O último capítulo de O Bode Inspiratório, “O Elogio da Caverna”, de Luísa Costa Gomes, saiu nas plataformas a 5 de maio, mas o projecto está longe de estar parado. Com o crescente apoio de tradutores que querem ajudar a levar as histórias para outros mundos, a página de Facebook é regularmente actualizada com novas traduções, e com outras rubricas que nasceram para que, segundo Ana Margarida, “nunca a página se aviltasse por outras lógicas que não as nossas, que era uma espécie de afirmação de que a cultura não poderia parar e os nossos canais com os leitores e o público interessado em arte manter-se-iam intactos.”
Assim, ao longo de quase três meses, muitas outras artes e disciplinas se foram entrecruzando, desde o Cartoon de António Jorge Gonçalves, a ilustração de Sónia Pais, a leitura dramatizada da actriz Ana Sofia Paiva, o auto-retrato de Miguel Navas, a música com composição inédita de Filipe Raposo, e até uma canção composta para o Bode Inspiratório por Pedro da Silva Martins, com letra, também ela inédita, de Luísa Ducla Soares, com videoclip produzido e dançado pelos bailarinos Miguel Duarte e Rachel Mcnamee.
“O Bode Inspiratório tornou-se um acto de resistência cultural contra estes tempos de pandemia.”
A pandemia que vivemos e levou à criação do projecto não tem fim anunciado, mas o futuro previsto para o Bode Inspiratório é risonho.

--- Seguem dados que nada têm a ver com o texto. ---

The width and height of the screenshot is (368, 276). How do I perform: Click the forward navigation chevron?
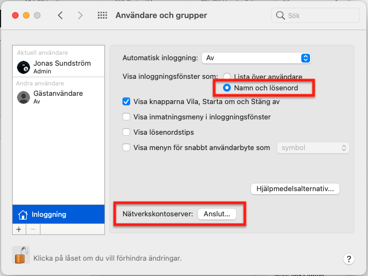pyautogui.click(x=80, y=15)
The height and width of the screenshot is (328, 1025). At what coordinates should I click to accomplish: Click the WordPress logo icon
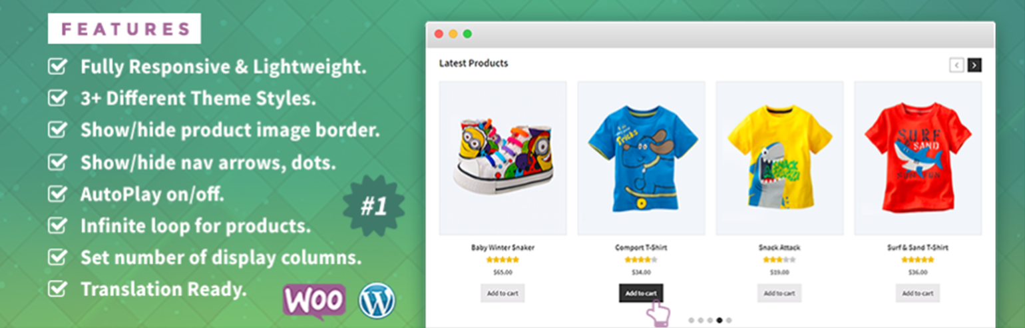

Ana Margarida avança que “já está a ser preparada uma edição bilingue, português-inglês, impressa, em livro” bem como um catálogo artístico das obras inéditas produzidas para o projecto. “Gostaríamos ainda, talvez em versão e-book, de uma edição que congregasse todas as traduções e um audiobook porque de todos estes capítulos foram sendo feitos áudios.”

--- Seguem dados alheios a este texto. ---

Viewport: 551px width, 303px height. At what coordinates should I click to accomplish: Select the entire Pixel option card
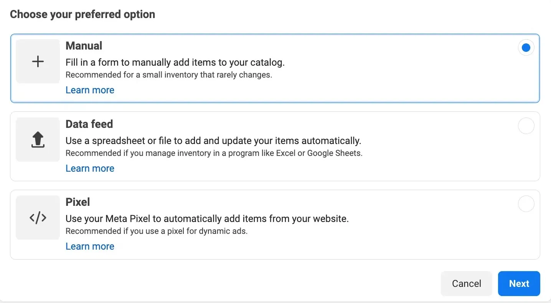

Este encontro de arte e literatura no digital não deixa de ser sinónimo dos tempos que vivemos, e reminescente do sentimento, cada vez mais nostálgico, de segurar uma história nas mãos, num livro. Sobre o replicar desse sentimento na tecnologia, Ana Margarida diz-nos, como Lavoisier, que nada se perde, tudo se transforma:“Tudo muda para continuar tudo outra vez na mesma. O digital traz-nos múltiplas capacidades comunicativas e de acesso quase ilimitado ao conhecimento, já sem falar de coisas mais além como a realidade virtual… Trata-se sem dúvida de uma nova era, que nos trouxe um enriquecimento e uma força global poderosíssimos. Mas até agora, já ouvimos falar do fim do vinil, do fim do VHS, do fim das cassetes, e nada, nem o e-book consegue destronar a plataforma livro, que continua a mais prática e funcional, a que mais empatia consegue criar com o leitor, depois de abandonarmos as tabuinhas, as placas de barro ou o rolo do papiro. O livro em papel foi de facto uma invenção extraordinária e, até hoje, imbatível.”
Enquanto esperamos pela edição extraordinária e imbatívelmente impressa do Bode Inspiratório, podemos consultar as bonitas histórias do que ia na cabeça de alguns dos mais aclamados escritores em língua portuguesa e artistas, que se juntaram durante este período tão invulgar e insólito, para nos trazerem o seu contributo literário e artístico.